Monthly Archives: December 2018

HEMS Installation

The illustration shows the components mounted on a board before installation on the side wall of the airing cupboard.

To the top left is the HEMS itself (less cover) with 4 black output relays visible on the HAT of which two are connected via the white cables to operate car charger and immersion heater. Immersion heater software isn’t written yet but will mirror the charger software but on a second channel. Not illustrated is the power cable to the HEMS – a standard mobile telephone charger and USB cable.

To the top right is a 10-way junction box typically used for boiler installations. It takes switched inputs from the HEMS (x2) and ImmerSUN and uses them to drive the two outputs (radio transmitter and ImmerSUN Boost).

To the middle right is the existing radio transmitter used to operate the car charger. In this new installation it can be enabled either by the HEMS when the bought electricity price is low or by the ImmerSUN when our solar panels are in surplus.

To the bottom is the ImmerSUN. In additiona to power in and power out to the immersion heater, there are also two control signals: (i) a relay contact that closes when solar is in surplus to drive the car charger and (ii) a relay input that can be configured as ‘Boost’ enabling full power to the immersion heater on an external signal (in my case from the HEMS).

HEMS for car charging

My holiday project is to create a Home Energy Management System (HEMS) able to optimise the costs to charge my electric car.   I currently have a smart energy tariff where the electricity costs can vary each half hour and day-to-day as a function of market price variations,  The role of the HEMS is to select the cheapest time to charge the car.  It will potentially control other loads in future, although car charging is my priority.

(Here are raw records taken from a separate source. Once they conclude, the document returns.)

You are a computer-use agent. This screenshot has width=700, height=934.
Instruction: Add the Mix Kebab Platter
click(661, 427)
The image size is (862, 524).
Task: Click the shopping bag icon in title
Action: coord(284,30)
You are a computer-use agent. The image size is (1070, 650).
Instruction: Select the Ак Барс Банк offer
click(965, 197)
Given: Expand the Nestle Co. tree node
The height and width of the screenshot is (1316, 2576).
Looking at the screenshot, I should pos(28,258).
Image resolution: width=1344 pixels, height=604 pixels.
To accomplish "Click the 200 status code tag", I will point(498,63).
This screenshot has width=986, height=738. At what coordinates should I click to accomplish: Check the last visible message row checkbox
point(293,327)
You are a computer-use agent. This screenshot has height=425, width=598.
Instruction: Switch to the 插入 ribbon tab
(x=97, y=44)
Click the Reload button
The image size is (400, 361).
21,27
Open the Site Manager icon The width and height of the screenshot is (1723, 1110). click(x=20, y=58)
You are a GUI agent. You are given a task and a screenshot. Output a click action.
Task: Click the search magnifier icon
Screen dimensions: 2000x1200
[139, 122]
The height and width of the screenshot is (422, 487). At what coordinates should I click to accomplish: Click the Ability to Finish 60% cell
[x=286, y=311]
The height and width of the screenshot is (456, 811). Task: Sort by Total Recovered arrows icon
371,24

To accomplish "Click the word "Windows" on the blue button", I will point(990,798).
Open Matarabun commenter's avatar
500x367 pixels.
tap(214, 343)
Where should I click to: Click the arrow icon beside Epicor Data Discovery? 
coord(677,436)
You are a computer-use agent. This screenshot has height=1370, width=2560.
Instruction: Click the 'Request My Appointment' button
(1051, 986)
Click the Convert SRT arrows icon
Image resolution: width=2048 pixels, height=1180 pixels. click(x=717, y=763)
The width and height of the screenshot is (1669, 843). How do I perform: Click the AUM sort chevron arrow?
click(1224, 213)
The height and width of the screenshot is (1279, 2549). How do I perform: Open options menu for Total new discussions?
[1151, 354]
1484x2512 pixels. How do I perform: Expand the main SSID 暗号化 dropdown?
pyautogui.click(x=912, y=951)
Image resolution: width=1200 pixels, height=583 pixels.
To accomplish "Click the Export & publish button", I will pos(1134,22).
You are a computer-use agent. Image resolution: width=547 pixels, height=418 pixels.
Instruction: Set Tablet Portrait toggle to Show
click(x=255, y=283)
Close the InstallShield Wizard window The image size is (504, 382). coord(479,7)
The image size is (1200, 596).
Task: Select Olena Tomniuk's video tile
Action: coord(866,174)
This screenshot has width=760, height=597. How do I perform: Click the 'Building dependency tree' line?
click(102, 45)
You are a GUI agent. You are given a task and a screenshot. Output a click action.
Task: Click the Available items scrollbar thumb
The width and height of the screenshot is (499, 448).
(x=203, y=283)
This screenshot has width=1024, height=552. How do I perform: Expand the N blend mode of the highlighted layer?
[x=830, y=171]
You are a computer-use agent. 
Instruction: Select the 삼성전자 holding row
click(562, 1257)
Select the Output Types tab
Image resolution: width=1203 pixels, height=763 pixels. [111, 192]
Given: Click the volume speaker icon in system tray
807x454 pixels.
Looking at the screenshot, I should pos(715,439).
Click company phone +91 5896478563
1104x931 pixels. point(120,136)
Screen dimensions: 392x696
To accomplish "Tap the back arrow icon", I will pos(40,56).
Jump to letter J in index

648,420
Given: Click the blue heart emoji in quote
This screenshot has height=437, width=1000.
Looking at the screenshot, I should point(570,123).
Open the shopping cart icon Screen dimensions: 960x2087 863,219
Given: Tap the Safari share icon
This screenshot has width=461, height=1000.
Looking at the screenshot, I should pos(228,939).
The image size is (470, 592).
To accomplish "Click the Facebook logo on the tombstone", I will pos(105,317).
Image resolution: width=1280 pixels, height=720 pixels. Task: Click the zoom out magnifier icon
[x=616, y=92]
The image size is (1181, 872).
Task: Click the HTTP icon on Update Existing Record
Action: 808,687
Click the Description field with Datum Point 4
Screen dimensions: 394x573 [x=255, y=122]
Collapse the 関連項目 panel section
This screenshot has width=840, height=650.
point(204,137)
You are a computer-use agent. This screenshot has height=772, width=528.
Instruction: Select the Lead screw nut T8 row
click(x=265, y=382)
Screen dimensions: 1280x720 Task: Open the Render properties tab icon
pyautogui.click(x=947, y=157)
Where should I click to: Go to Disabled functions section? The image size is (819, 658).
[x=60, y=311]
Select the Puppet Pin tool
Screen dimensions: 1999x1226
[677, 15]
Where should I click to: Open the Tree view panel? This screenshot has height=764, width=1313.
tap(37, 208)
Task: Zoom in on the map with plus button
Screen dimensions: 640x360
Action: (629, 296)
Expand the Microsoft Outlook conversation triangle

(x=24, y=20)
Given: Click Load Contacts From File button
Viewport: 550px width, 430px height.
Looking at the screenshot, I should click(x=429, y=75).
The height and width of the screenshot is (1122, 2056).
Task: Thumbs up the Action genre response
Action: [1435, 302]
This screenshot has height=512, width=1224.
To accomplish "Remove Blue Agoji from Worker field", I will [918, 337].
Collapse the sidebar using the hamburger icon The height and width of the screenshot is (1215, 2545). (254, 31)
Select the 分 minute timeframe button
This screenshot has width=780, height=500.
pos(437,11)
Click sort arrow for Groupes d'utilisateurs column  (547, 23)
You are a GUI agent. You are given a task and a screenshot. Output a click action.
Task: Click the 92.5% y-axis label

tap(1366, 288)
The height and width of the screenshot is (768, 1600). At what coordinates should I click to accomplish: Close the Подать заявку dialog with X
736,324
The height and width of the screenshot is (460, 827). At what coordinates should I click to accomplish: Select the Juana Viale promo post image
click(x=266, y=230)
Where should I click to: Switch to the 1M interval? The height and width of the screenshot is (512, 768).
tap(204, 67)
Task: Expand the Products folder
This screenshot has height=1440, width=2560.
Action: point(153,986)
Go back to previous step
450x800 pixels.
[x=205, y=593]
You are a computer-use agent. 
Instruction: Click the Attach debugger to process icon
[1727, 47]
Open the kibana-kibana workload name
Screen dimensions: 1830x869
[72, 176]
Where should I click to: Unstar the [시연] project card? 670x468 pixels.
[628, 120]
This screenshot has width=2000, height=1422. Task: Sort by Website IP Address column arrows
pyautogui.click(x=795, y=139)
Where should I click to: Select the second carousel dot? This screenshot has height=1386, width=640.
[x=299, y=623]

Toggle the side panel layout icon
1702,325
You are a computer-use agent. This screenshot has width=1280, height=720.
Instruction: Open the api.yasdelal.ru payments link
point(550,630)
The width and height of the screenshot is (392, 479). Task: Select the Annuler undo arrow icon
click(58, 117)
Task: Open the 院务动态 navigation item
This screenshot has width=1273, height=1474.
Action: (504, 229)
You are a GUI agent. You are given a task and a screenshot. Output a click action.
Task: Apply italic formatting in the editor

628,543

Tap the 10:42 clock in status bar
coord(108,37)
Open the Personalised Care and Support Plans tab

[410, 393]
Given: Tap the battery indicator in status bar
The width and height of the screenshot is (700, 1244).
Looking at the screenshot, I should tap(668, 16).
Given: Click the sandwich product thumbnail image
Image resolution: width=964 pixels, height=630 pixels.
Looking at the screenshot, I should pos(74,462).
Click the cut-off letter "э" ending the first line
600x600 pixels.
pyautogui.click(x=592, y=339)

The HEMs is creating using a small computer called a raspberry pi which can read the electricity prices from my supplier when they are updated each day.  Software of my own creation then decides when to turn a relay on or off to enable/disable the car charger,  A configuration file can be edited to influence its behaviour.  A charging schedule is built once daily and then a seperate process actions the schedule every half hour.  An existing radio link, which is already used to automatically enable my charger when the solar panels are in surplus, will signal that the charger should be enable or disabled.

I now have the HEMS running on my desk, although it’s not yet mounted in a case or wired to the transmitter.  I have also created a small webpage to show the status. 

The webpage shows the 48 half-hour blocks between 5:00 PM one day and 5:00 PM on the next day.  Each block shows the time, electricity price per kWh, and the resulting car charger schedule.  It should be noted that there’s often much more variation in price through the day than is illustrated here.  Indeed sometimes the price can go negative.

The green block indicates a period where the price is below a floor price.  The car charger is activated any time that the price drops below the floor price.

The yellow blocks indicate that the charger will be enabled for a total of 3 hours (2.5 yellow plus 0.5 existing green) within a user-defined time window to achieve an acceptable state of charge by next morning.  The user can define both the time window and the number of hours of overnight charging required.  A further block of yellow occurs outside the window in the afternoon where the price is within the range of these cheapest hours within the window, 

The orange blocks indicated when the charger could be enabled if more hours of charging were required than the 3 hours currently specified by the user.

Finally, the red blocks indicate where the price exceeds a user-defined ceiling price at which charging will not occur.

My next steps are to do a little more testing on the bench while I await delivery of the case, install the system into the case, and then install it in the airing cupboard.

In the longer term, my chosen hardware can switch up to four mains electrical loads.  I anticipate adding the immersion heater so that hot water can be made when the electricity price falls sufficiently to make that attractive versus solar or gas.  I could also enable some underfloor electric heating, but the costs to transmit a suitable control signal across the house would not be recovered by the small energy saving. 

Plunge pricing

Last night was the first time that I experienced being paid to use electricity since we finally changed to the smart tariff a week ago.

As a result of unusually high winds in some parts of the country there was an abnormal amount of electricity on the grid from wind turbines, causing the wholesale price to drop. Indeed the wholesale price dropped so low as to be negative.

My own electricity cost is linked to the wholesale cost, so my costs dropped very low and indeed negative at times. In those circumstances I remotely configured my car charging, battery storage and (for the first time) immersion heater to use the overnight power; and used the delay timers on the washing machine and dishwasher to start them during the negative cost period as their most intensive energy use is their initial water heating periods.
This snapshot shows the instantaneous consumption part way through that period with relatively high house loads and water heating.

My holiday project – building a Home Energy Management System (HEMS) – should automate the operation of the car charger and immersion heater around the periods where energy costs are lowest.